To implement a custom document loader you should create a CDI Bean that implements `com.oracle.coherence.rag.DocumentLoader` interface, and provide the name of the URI protocol it is intended to handle via `@Named` class annotation.
The `load` method should fetch the document based on the contents of the specified `uri`, parse it using the injected `DocumentParser`, and return an instance of a LangChain4J `dev.langchain4j.data.document.Document` containing extracted text and metadata.

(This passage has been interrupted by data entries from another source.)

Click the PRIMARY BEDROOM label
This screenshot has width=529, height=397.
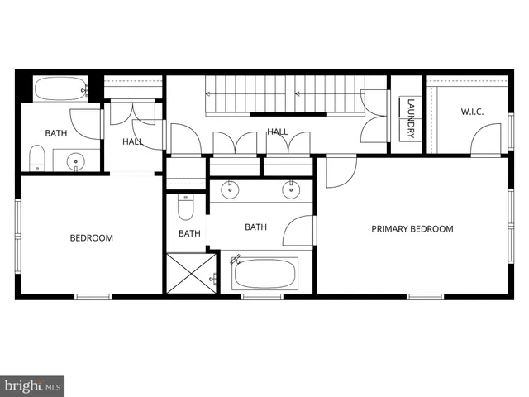point(412,229)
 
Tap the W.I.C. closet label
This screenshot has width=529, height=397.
point(471,112)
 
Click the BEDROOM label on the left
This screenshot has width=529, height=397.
point(91,238)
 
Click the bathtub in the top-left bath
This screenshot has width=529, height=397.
point(60,88)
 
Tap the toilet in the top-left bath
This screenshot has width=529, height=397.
point(36,157)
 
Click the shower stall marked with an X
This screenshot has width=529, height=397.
point(191,273)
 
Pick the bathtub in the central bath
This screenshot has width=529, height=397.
point(264,273)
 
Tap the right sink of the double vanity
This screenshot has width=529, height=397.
point(291,189)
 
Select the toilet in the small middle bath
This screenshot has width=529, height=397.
point(184,206)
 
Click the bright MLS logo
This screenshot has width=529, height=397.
point(32,385)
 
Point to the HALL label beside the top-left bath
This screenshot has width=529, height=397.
point(132,141)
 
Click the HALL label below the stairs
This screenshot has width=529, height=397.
point(277,132)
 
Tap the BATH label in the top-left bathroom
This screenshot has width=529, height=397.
point(56,133)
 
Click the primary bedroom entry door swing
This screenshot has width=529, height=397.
point(339,170)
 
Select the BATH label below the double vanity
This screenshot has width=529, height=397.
point(255,227)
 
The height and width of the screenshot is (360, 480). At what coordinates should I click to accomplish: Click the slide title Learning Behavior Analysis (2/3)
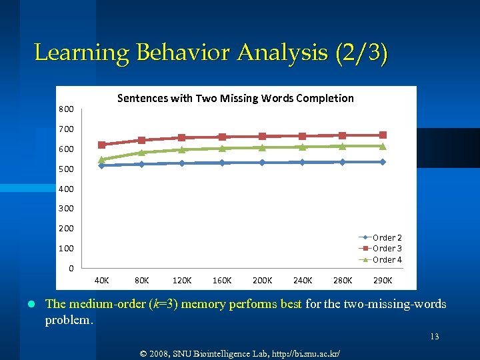coord(210,53)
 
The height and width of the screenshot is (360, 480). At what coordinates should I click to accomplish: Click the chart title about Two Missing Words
coord(235,98)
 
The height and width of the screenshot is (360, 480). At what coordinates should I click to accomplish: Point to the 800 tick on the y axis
coord(65,109)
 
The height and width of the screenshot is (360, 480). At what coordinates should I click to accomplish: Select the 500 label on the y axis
coord(65,169)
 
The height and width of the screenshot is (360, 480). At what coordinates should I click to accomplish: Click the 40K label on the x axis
coord(102,280)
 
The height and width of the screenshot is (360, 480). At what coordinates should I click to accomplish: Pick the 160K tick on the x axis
coord(222,280)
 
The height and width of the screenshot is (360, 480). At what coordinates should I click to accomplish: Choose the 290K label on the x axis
coord(383,280)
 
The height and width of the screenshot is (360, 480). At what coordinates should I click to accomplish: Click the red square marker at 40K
coord(102,145)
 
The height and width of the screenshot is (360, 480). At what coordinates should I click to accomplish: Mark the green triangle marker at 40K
coord(102,160)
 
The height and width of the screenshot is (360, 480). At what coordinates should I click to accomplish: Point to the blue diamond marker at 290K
coord(383,162)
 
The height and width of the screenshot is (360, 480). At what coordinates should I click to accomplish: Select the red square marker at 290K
coord(383,135)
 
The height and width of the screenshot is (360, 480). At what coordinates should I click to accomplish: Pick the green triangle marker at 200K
coord(262,147)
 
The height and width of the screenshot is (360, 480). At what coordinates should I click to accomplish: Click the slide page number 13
coord(434,337)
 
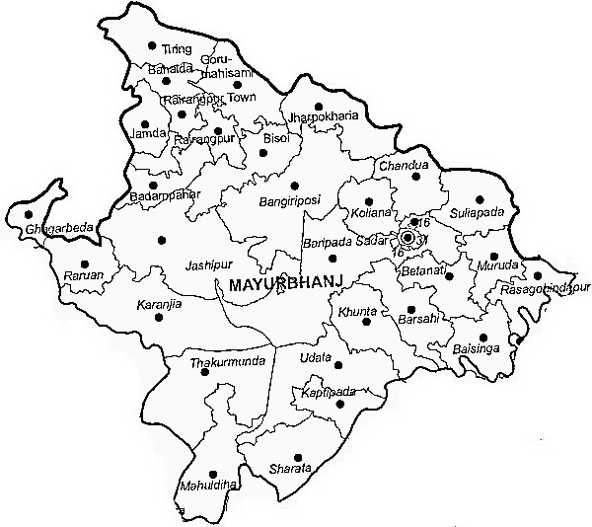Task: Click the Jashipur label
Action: tap(208, 265)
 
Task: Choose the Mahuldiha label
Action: tap(208, 485)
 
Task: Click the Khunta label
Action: tap(357, 313)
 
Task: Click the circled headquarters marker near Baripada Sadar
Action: tap(407, 237)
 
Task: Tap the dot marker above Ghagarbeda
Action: tap(29, 214)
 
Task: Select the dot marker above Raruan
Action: tap(84, 264)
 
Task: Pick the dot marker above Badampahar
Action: tap(153, 185)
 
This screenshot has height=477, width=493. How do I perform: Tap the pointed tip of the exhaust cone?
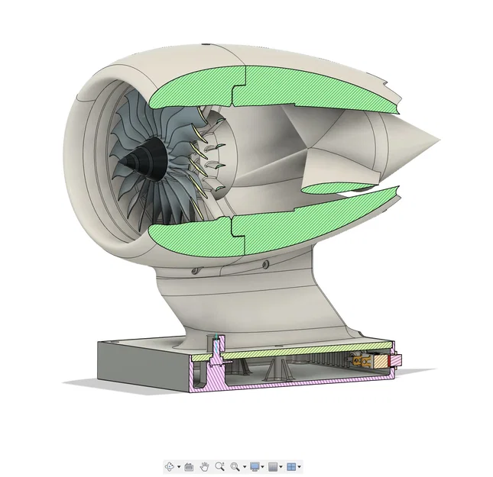click(x=438, y=140)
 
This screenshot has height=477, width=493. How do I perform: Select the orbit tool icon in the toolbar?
click(x=170, y=466)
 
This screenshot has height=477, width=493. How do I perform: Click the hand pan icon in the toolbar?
click(x=204, y=466)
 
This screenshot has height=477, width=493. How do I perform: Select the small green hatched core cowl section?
click(x=336, y=185)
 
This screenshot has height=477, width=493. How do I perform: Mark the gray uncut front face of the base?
click(x=141, y=363)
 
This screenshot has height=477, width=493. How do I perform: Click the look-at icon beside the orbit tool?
click(x=188, y=466)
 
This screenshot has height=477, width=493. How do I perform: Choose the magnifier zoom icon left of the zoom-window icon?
click(x=219, y=466)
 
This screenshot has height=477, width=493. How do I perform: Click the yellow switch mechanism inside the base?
click(x=359, y=361)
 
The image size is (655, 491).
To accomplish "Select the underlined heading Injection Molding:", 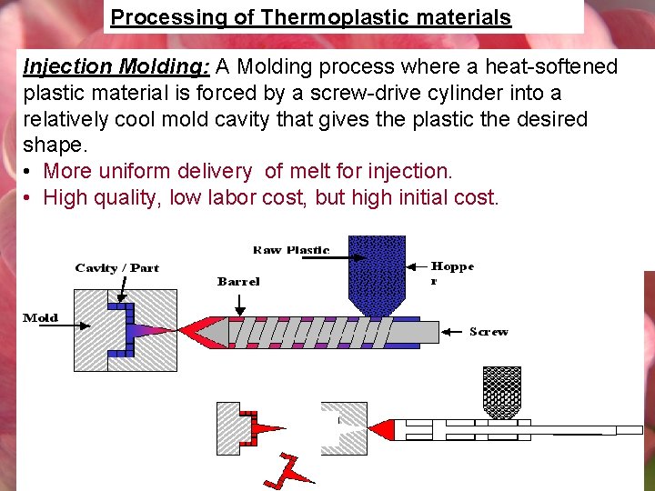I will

As an example, here is the actual implementation of the `OciObjectStorageDocumentLoader` that does all of the above:
java
@Named("oci.os")
@ApplicationScoped
public class OciObjectStorageDocumentLoader
implements DocumentLoader
{
@Inject
DocumentParser documentParser; // <1>
@Inject
ObjectStorageClient client; // <2>
public Document load(URI uri)
{
String ns = uri.getHost();
Path path = Path.of(uri.getPath());
String bucket = path.getName(0).toString();
String object = path.subpath(1, path.getNameCount()).toString();
var request = GetObjectRequest.builder() // <3>
.namespaceName(ns)
.bucketName(bucket)
.objectName(object)
.build();
var response = client.getObject(request); // <4>
var source = new DocumentSource() // <5>
{
public InputStream inputStream() throws IOException
{
return response.getInputStream(); // <6>
}
public Metadata metadata()
{
var metadata = Metadata.metadata("url", uri.toString()); // <7>
metadata.put("ns", ns);
metadata.put("bucket", bucket);
metadata.put("object", object);
metadata.put("content_type", response.getContentType());
metadata.put("content_md5", response.getContentMd5());
metadata.put("content_length", response.getContentLength());
return metadata;
}
};
return dev.langchain4j.data.document.DocumentLoader.load(source, documentParser); // <8>
}
}
- `DocumentParser` to use will be injected based on store configuration
- `ObjectStorageClient` is created and injected based on configuration
- Create a `GetObjectRequest` based on information from the specified `uri`
- Execute the request and get a response from the service
- Create LangChain4J `DocumentSource` that will be used to access document content and metadata
- Return document content from the response
- Create document metadata based on the response
- Create an instance of a `Document` from the `DocumentSource` created in step #5, using injected `DocumentParser` to extract text from the document content.